Stated problem: Swap "Collapse" for "Minimize" in the part of the data that opens with the line containing "Collapse the debug toolbar with chevron" and closes with the line containing "will (x=38, y=37).", leaving everything else unchanged. Give back only those lines.

# START OF Provided data

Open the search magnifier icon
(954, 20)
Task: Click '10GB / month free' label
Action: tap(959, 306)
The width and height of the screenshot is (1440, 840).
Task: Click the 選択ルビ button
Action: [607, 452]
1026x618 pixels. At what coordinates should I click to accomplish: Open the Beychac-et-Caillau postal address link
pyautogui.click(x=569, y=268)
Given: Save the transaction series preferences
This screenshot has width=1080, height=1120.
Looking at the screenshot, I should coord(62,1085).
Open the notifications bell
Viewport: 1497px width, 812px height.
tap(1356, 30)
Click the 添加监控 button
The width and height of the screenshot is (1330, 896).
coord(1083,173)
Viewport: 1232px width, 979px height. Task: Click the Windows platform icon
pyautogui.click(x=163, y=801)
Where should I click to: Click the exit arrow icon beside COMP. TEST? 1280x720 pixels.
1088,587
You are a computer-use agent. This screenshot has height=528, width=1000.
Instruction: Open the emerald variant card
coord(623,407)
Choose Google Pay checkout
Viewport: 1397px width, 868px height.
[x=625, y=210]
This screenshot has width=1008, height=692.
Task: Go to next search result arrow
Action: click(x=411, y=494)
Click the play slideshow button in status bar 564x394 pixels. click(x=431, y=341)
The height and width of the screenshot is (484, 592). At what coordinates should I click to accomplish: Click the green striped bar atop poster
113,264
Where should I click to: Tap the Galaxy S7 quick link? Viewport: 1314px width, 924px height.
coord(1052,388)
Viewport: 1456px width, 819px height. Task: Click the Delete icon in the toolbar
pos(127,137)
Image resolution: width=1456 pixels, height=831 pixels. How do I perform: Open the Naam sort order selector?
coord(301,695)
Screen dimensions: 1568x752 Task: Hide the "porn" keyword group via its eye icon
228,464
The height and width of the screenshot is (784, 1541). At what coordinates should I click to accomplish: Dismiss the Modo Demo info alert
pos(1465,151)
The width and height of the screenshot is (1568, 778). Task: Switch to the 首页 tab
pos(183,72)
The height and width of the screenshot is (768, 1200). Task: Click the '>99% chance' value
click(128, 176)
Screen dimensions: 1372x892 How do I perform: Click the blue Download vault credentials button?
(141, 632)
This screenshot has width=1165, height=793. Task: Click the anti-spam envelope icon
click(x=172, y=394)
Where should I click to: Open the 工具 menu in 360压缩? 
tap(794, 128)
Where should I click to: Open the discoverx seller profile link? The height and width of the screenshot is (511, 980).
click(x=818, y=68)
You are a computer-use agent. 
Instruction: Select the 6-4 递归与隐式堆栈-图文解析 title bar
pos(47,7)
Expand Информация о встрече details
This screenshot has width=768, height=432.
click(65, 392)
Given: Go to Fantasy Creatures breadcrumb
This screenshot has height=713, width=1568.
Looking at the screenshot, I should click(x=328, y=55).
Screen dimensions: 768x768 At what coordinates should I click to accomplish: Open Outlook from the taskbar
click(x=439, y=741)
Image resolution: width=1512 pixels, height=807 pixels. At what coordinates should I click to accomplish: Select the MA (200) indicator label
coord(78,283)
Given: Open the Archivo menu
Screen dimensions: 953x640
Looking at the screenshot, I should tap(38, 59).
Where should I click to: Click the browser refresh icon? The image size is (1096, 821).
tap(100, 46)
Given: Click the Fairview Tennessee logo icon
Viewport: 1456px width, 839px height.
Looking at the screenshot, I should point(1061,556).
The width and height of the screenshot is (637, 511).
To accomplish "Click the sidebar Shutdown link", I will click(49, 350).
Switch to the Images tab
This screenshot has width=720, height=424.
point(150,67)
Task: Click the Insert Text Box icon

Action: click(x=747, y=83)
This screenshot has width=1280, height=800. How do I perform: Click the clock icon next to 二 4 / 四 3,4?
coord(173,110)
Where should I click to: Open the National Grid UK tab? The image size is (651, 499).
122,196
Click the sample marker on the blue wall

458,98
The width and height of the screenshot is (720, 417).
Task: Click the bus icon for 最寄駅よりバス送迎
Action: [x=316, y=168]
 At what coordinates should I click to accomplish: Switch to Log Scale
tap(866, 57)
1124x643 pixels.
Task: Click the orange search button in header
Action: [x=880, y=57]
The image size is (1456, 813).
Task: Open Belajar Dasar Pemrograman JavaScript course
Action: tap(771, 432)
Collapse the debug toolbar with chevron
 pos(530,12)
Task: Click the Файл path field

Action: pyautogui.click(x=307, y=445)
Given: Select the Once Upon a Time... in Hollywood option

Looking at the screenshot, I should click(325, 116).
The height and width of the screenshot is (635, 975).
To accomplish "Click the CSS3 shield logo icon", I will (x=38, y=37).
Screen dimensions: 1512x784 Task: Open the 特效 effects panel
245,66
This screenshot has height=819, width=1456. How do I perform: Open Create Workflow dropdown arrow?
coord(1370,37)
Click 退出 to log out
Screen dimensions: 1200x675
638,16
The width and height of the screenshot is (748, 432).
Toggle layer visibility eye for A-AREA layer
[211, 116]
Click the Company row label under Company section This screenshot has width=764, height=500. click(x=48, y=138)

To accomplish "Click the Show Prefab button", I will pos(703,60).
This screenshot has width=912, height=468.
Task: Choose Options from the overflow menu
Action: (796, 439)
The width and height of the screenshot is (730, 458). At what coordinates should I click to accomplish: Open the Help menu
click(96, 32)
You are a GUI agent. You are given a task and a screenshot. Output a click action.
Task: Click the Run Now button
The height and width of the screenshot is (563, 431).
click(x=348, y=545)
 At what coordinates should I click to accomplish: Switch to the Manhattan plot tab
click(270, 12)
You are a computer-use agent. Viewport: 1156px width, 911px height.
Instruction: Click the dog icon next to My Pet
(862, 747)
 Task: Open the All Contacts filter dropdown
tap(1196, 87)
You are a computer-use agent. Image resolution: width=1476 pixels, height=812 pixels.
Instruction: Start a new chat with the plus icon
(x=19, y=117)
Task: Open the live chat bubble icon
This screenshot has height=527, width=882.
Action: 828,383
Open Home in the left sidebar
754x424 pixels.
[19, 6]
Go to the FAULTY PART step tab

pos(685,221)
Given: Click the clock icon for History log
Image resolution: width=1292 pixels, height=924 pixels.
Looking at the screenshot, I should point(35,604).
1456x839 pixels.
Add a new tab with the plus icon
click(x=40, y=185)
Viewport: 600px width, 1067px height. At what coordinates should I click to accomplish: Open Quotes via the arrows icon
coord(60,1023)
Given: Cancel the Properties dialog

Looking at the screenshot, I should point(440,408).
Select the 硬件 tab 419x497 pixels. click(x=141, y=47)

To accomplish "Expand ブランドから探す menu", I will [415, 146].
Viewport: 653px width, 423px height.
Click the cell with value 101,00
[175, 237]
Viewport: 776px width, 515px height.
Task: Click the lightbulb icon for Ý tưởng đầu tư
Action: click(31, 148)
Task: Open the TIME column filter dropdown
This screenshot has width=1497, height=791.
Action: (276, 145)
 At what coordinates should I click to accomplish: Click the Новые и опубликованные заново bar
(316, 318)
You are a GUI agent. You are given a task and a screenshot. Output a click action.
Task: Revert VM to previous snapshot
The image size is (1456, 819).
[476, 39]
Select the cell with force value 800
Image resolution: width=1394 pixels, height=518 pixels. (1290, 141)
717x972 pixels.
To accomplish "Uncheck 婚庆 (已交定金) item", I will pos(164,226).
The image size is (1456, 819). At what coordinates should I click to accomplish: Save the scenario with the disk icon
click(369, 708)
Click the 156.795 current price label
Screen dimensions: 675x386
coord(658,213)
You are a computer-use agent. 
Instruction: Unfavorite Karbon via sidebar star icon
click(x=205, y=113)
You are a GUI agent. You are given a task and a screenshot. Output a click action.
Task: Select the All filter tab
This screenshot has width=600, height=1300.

# END OF Provided data

Answer to this task:
Minimize the debug toolbar with chevron
 pos(530,12)
Task: Click the Файл path field

Action: pyautogui.click(x=307, y=445)
Given: Select the Once Upon a Time... in Hollywood option

Looking at the screenshot, I should click(325, 116).
The height and width of the screenshot is (635, 975).
To accomplish "Click the CSS3 shield logo icon", I will (x=38, y=37).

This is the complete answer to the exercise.